J.C. Penney (JCPN.Q) may have alienated legions of both shoppers and investors, but the company was still able to manufacture some positivity this week when management came out of its monastic state to say that same-store sales would actually show some growth at the tail end of the current quarter and throughout the final quarter of the year. Before you herald the turnaround of the beleaguered department store chain, though, there remains much uncertainty -- not to mention that year-ago sales were not a high hurdle to jump.

How low can you go?
Earlier this week, J.C. Penney shares fell to a 13-year low after Goldman Sachs recommended what amounts to a bet on the company's bankruptcy. Now, out-of-favor stocks can often present tremendous opportunity for value-hunting turnaround-lovers, but it isn't quite clear that J.C. Penney is trading at a steep discount. It trades cheap compared to its peers, but the company's business is not a sure bet.

A Citigroup analyst recently pegged the company's liquidation value at $1 per share. Investors may be tempted to look at the stock as a no-brainer, given real estate assets and a sum-of-the-parts breakup value, similar to what makes Sears Holdings an attractive play. Note that this is not the case for J.C. Penney. Sure, the company holds plenty of valuable real estate, but for equity investors, there is a long queue behind the debt holders. Reuters recently reported the company may be looking to raise an additional $750 million to $1 billion before the holiday season.

This is not to discount the accomplishment that the company has apparently achieved -- a reversal in the seemingly endless downward plunge in same-store sales. Also in the company's favor is the who's-who list of guru investors with long positions in the stock. After Bill Ackman's ill-fated role and position in the stock came to a close, investors from George Soros to Larry Robbins have piled in long, clearly under the impression that the stock has found a bottom. It may be possible that J.C. Penney is the shimmering penny at the bottom of the pool -- one that lures even the most conservative divers, only to remain glued down.

Murky water
Management's announcement shows the company has found a way to pump the brakes, but gives little color as to the viability of its recovery. J.C. Penney looks a little raise-crazy, throwing more and more cash at its business without much concrete evidence that it's really helping. It's not fully the company's fault -- this has been a particularly tough time for all retailers, as consumers just don't seem comfortable opening up their wallets in stores.
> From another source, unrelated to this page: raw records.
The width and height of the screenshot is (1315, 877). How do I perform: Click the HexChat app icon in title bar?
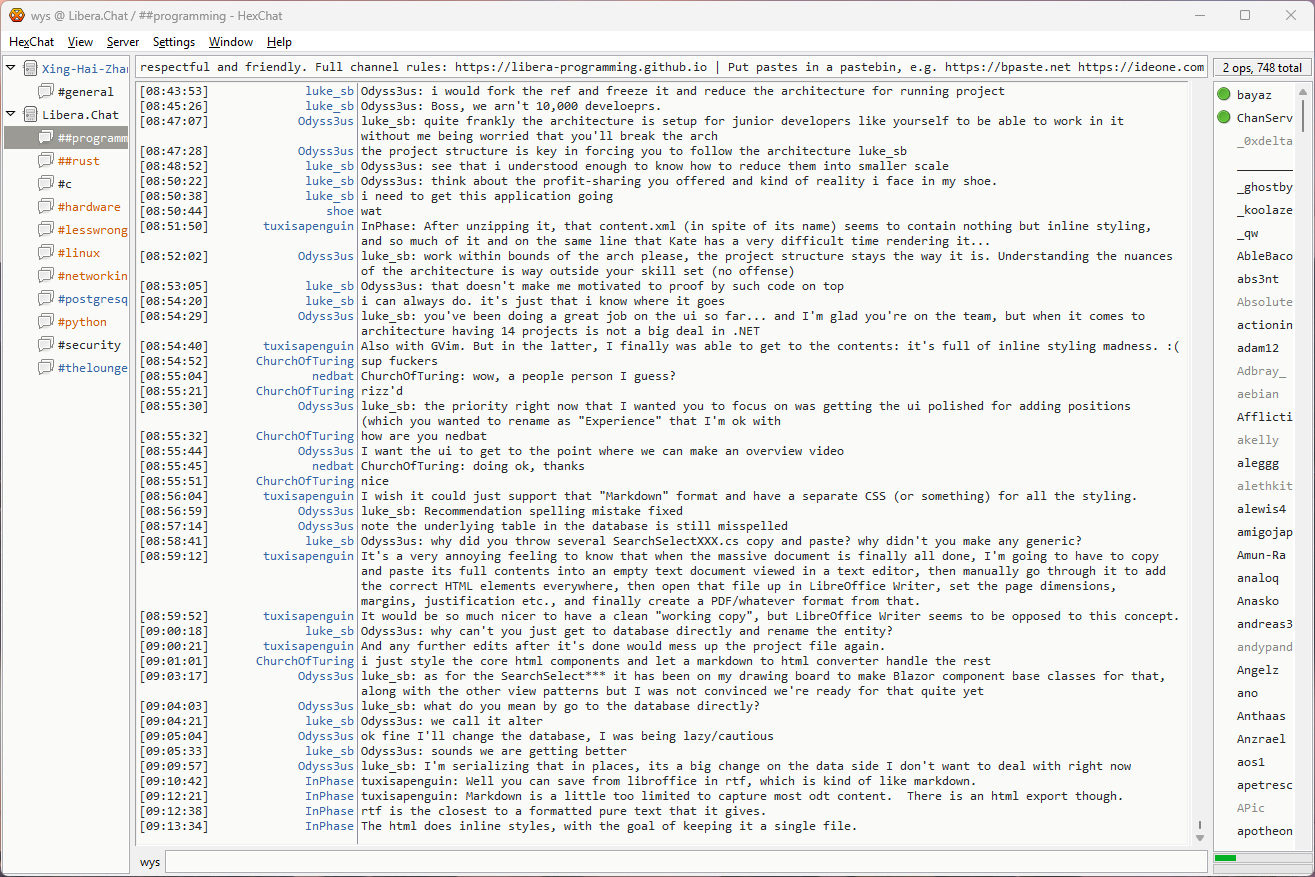(x=17, y=15)
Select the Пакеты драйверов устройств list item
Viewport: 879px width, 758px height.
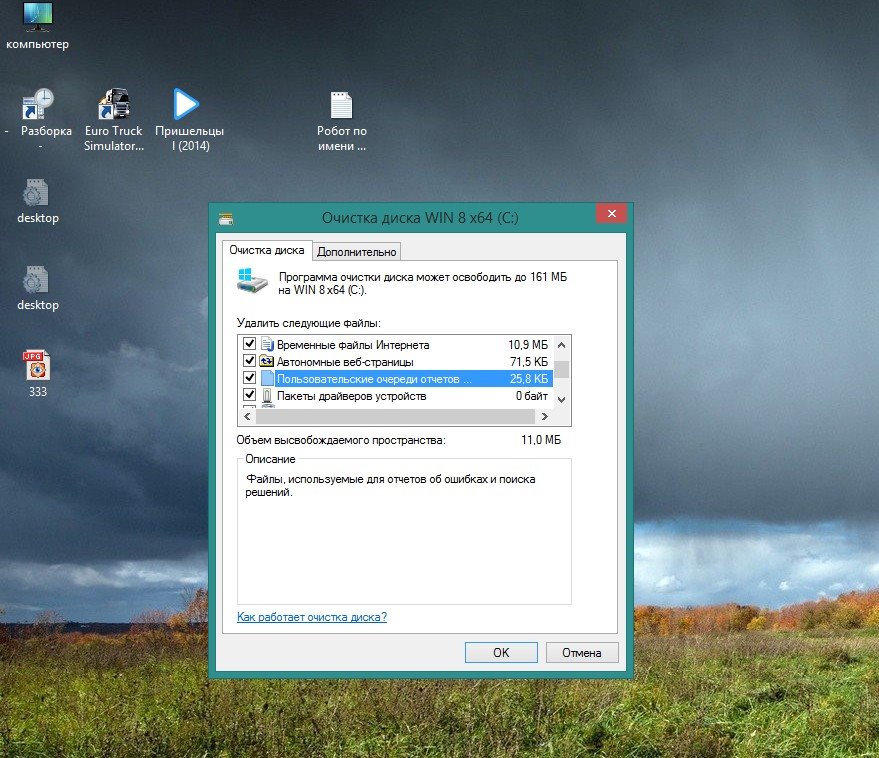(x=351, y=396)
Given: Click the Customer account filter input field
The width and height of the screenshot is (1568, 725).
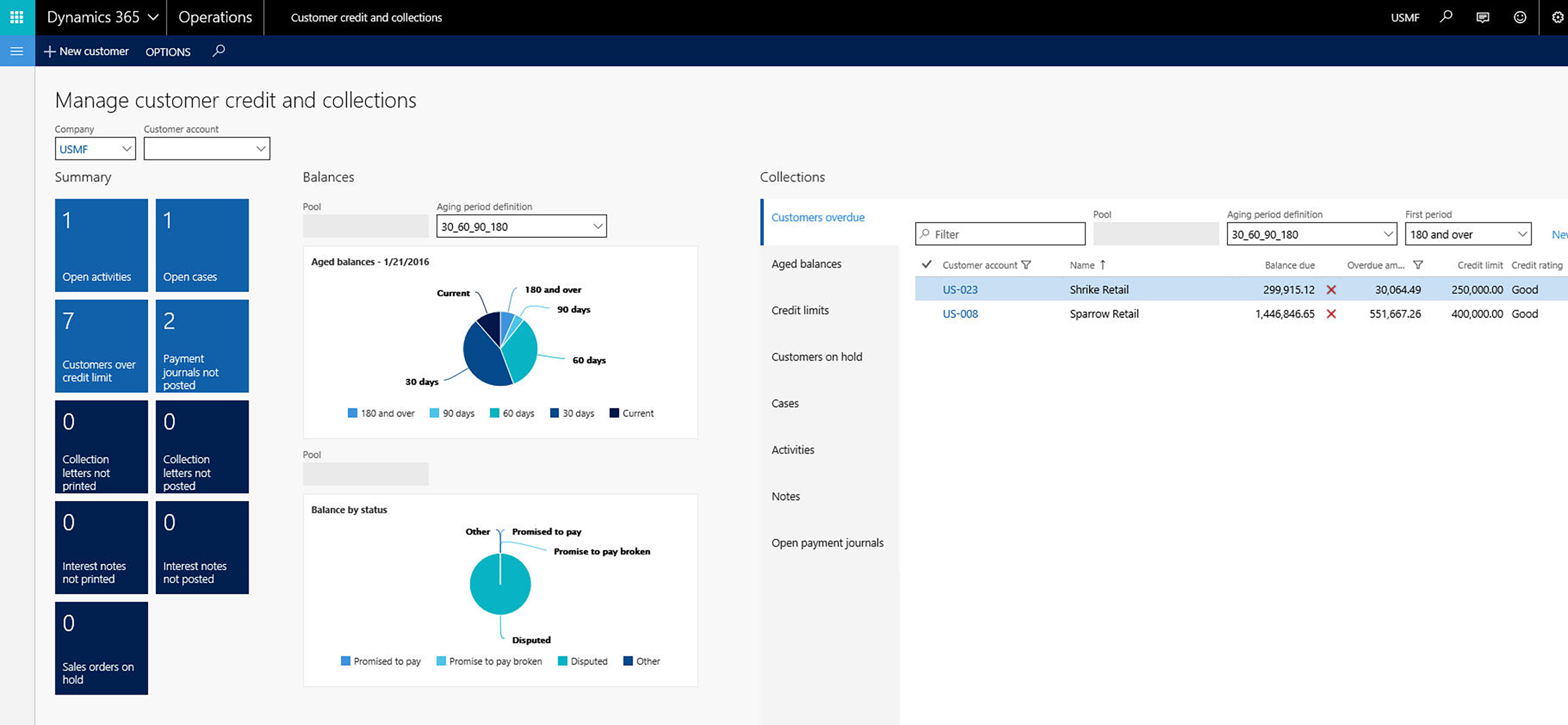Looking at the screenshot, I should point(205,148).
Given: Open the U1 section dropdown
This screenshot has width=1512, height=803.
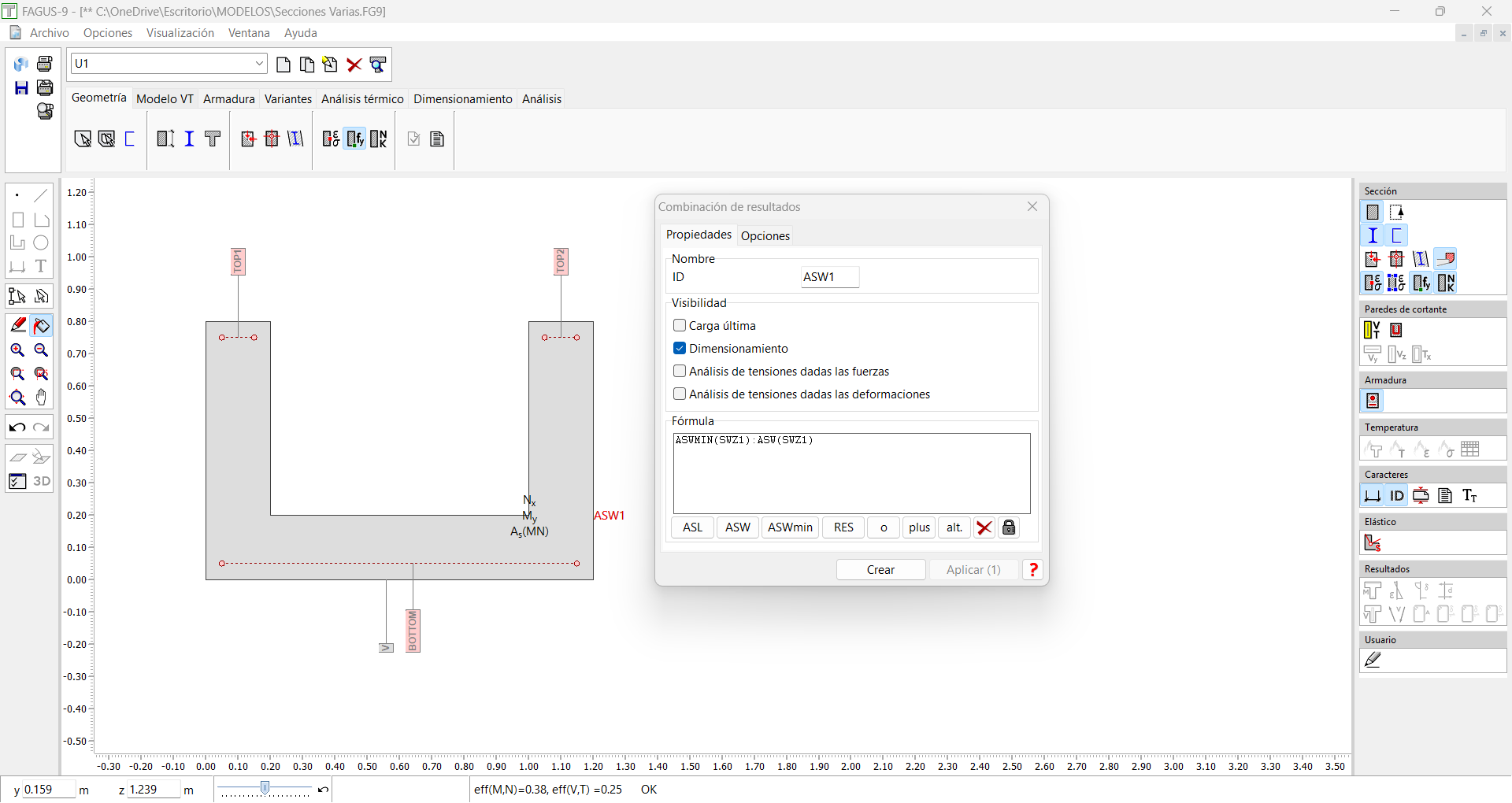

Bringing the story back to Ackman -- the investor could have just resigned his seat from the board without dumping his shares at a substantial loss. Though often lambasted in the media, Ackman is one of the best in his game, and plays with such high conviction that many consider him reckless. The fund manager knew just as well as management about any improving conditions, but still chose to dump his stake. Take that for what it's worth.

Management deserves a pat on the back for the same-store sales news -- proving many an analyst wrong. But don't buy the news on the idea that its stock just can't go any lower -- it can, and we don't yet know how management will prevent it over the long term.